**WHAT THIS TASK INVOLVES:**
Pictures stay out of the copy; output exactly the lines from the one containing "Pick the 日付 value from list" through the end of the material.

┌────────

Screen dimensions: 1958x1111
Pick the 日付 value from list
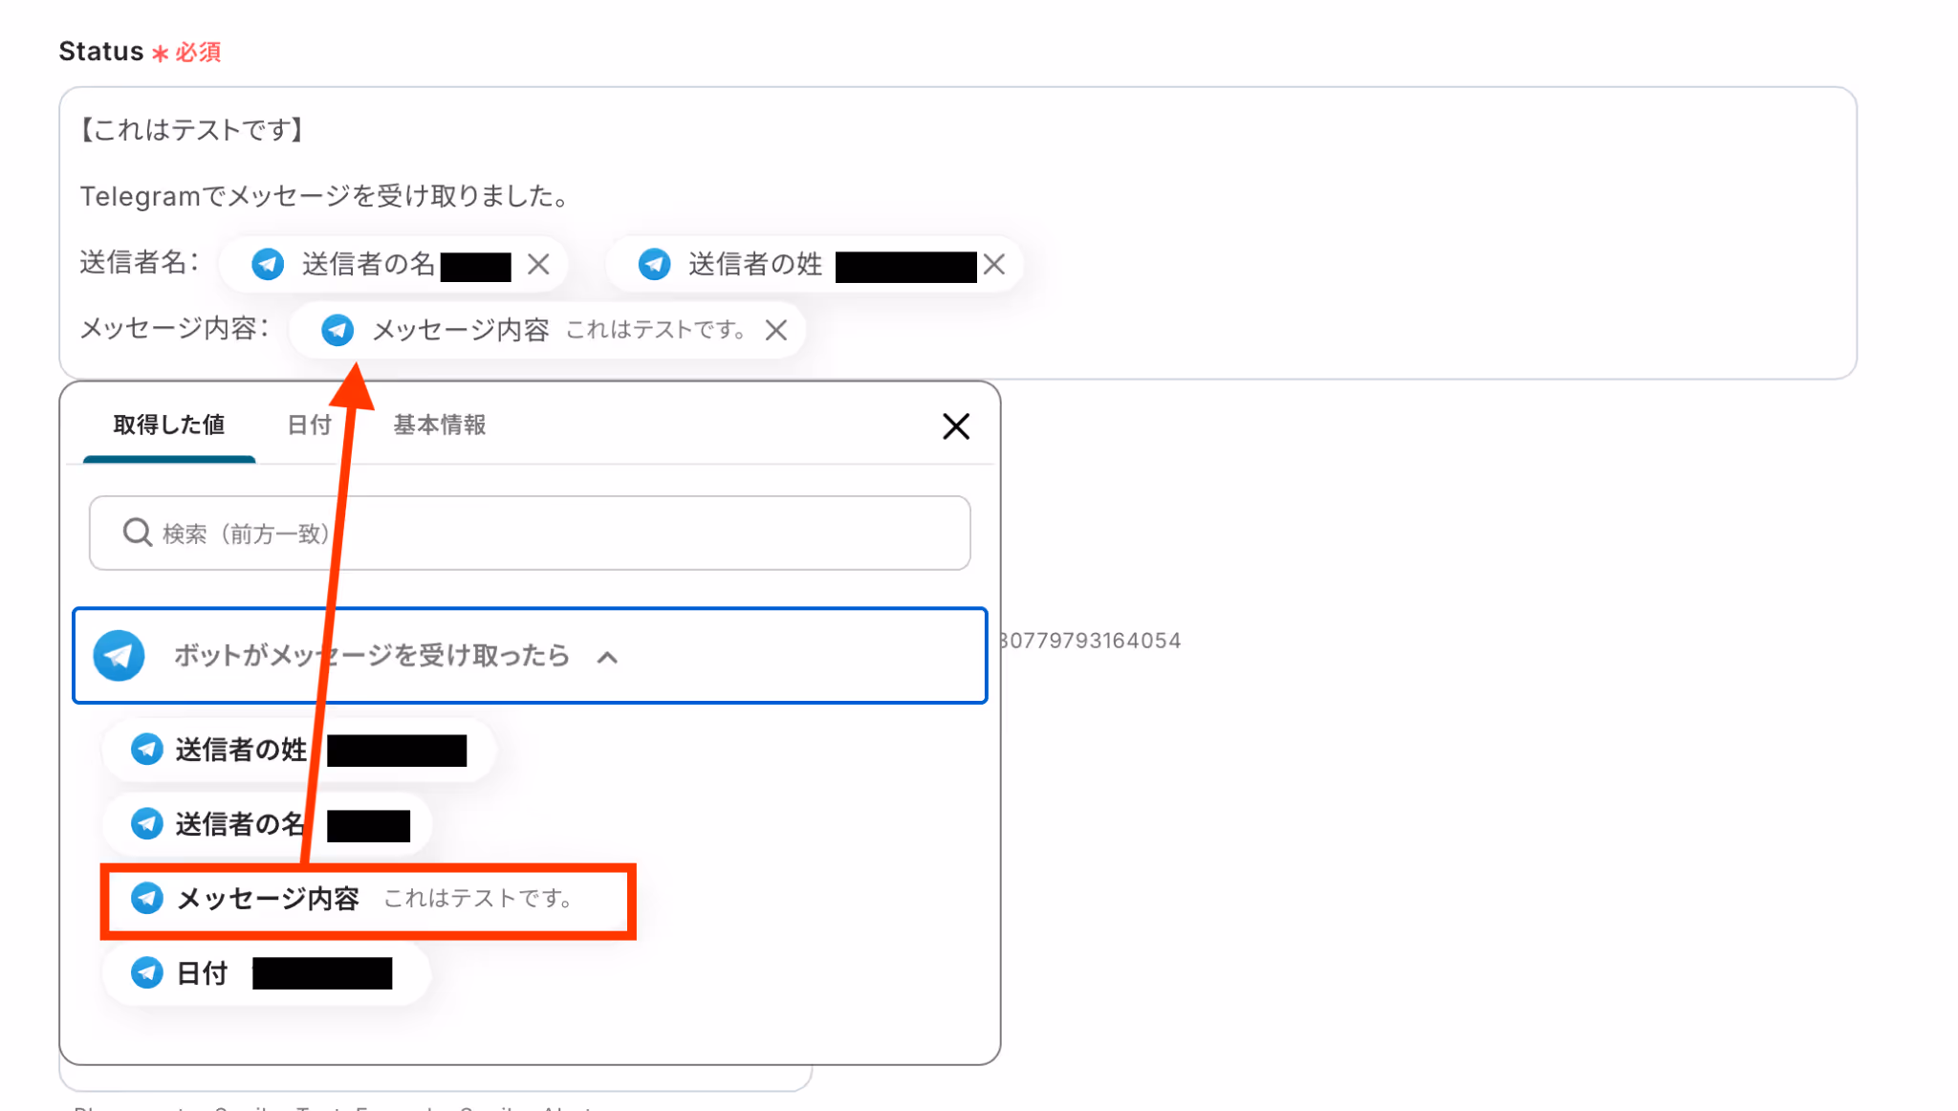(x=202, y=974)
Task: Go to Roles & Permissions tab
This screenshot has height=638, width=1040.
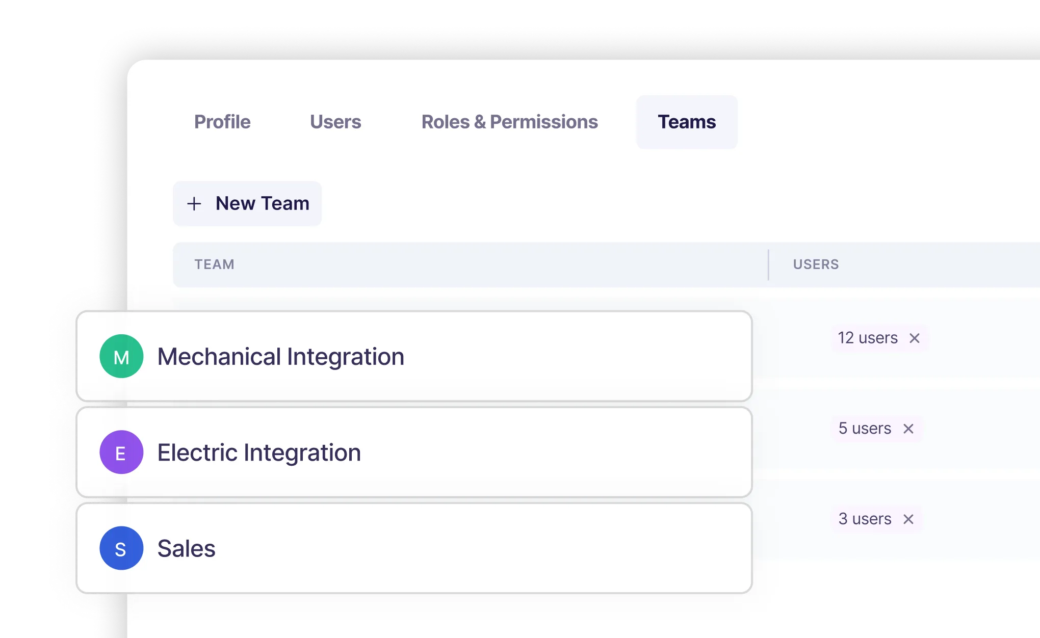Action: 509,122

└────────

**TASK RESPONSE:**
Pick the 日付 value from list
(x=202, y=974)
Task: Go to Roles & Permissions tab
This screenshot has height=638, width=1040.
Action: 509,122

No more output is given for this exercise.